もちろん、僕の方が圧倒的に有利だった。レイラの精力がどんどん削られていく。彼女はだんだんイキそうになってきた。初めてのペニスの感覚に、レイラは悶絶してしまっているのだ。
彼女は後ろ手でベッドの端のスイッチを押す。すると手かせが外れ、ベッドの下に収納されてしまった。
僕は上半身を起こした。彼女も僕に抱きついてくる。座位の格好で、僕たちは抱き合った。普段のレズプレイでも同じようにしているのだろう。
ずぬっ!
「ひゃあああっ!」今までにない感覚がレイラを襲った。僕は巧みに腰をねじ込んで、レイラのオンナにペニスをつき入れてしまったのだ。本物の座位で、僕たちは結合した。このまま一気に倒してしまおう。

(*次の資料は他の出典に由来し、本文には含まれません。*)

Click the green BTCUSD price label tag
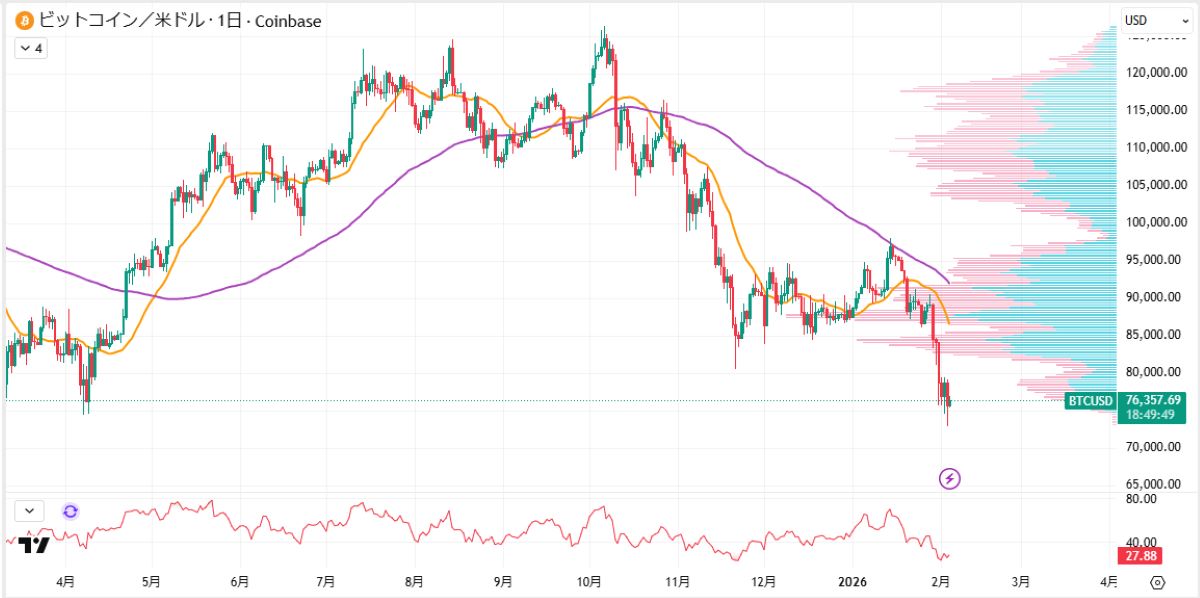[x=1089, y=401]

僕はぐんぐん腰を突き上げる。レイラの体もベッドの弾力で飛び上がるようにして、ペニスからの快感を一身に受けている。こうなってはイクのも時間の問題だった。
「ああっ! いっちゃう!」レイラは全身を震わせると、あっという間に高められ、絶頂を迎えてしまった。
「はあっ、はあっ、すごい…こんな短時間で…」「これが男の感触だ。長い時間を愛し合うレズプレイもいいだろうが、一気に高められる挿入勘もまたイイだろう?」「うぅ…」
レイラの体が半透明になっていく。不安そうな顔を僕に向けながら。「大丈夫、消えるといっても一時的なんだ。いつか必ず復活する。だから、待っていさえすれば、ナターシャにも必ず会えるだろう。」
それを聞いたレイラの顔に安堵の表情が浮かんだ。その直後、彼女の体は完全に消えてしまった。

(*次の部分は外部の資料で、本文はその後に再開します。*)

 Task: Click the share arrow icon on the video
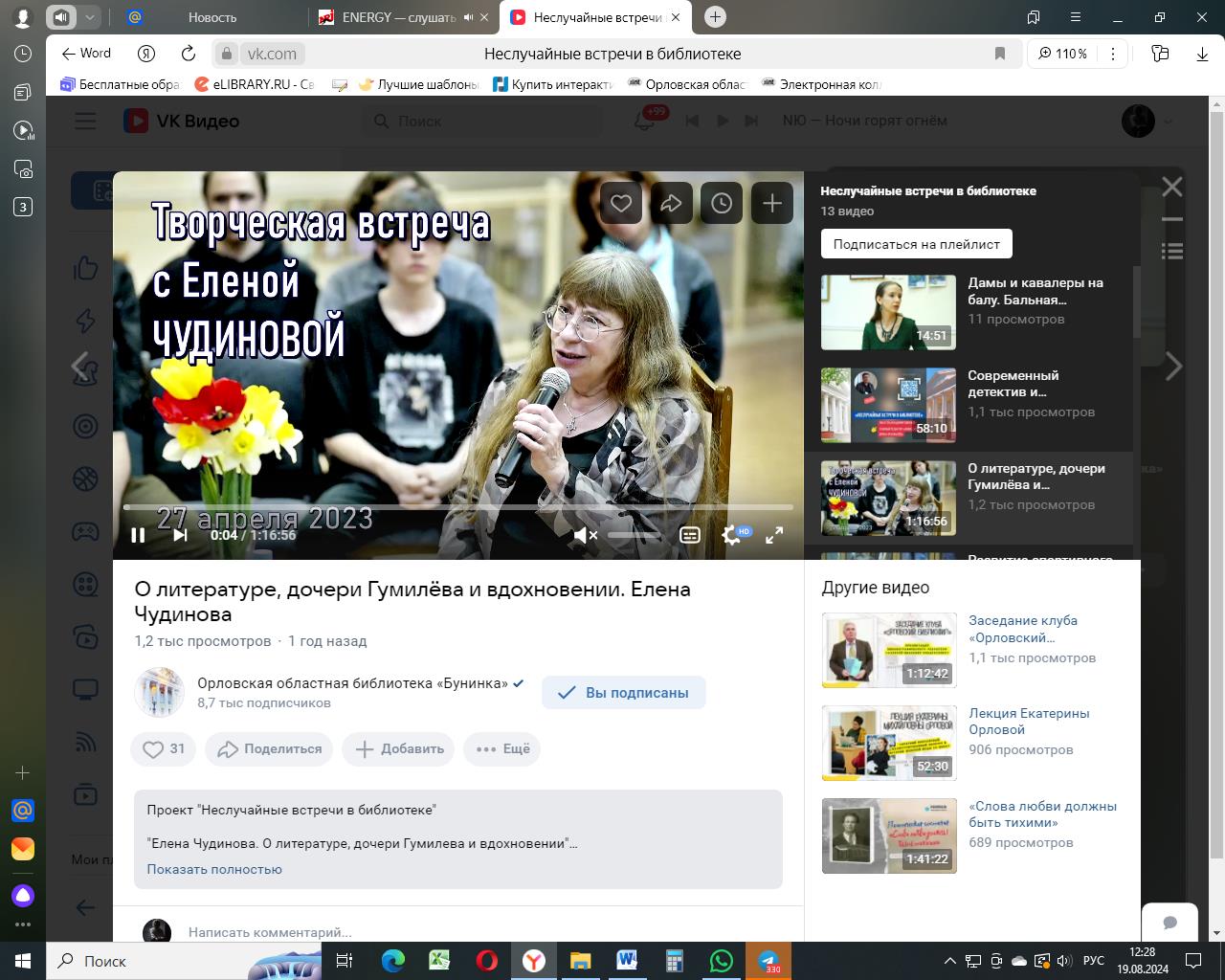point(671,203)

僕は誰もいなくなった家をあとにした。確かに消えても復活する。でも…いつになるかは分からない。直後に別の場所で復活することもあるし、1日後、1年後、あるいは100年後になるかも知れない。レイラがナターシャに会えるのは、一体いつになるのだろう。考えると恐ろしい。
やっぱり、倒されたら消えるという、ないと・めあのシステムは許せない。こういう残酷さは、やはり魔の者の特徴ということなのだろうか。女だけの島が丸ごとこの異世界に飛ばされ、アマゾネスたちはセックスバトルの犠牲者になっている。
もちろん、こんな世界を変えることはできないだろう。彼女たちを救うことも困難だ。だが、僕が彼女たちに射精し、より深い淫欲の島にしてしまうことを、食い止めるくらいならできる。自分にできることをやるしかない。もしかしたら、僕がないと・めあを倒せば、この世界を破壊できるかも知れないしね。
谷の階段を一人登りながら、そんなことを考えていた。そして、ここを登れば中心部、一刻も早く脱出をしなければと、決意を新たにするのだった。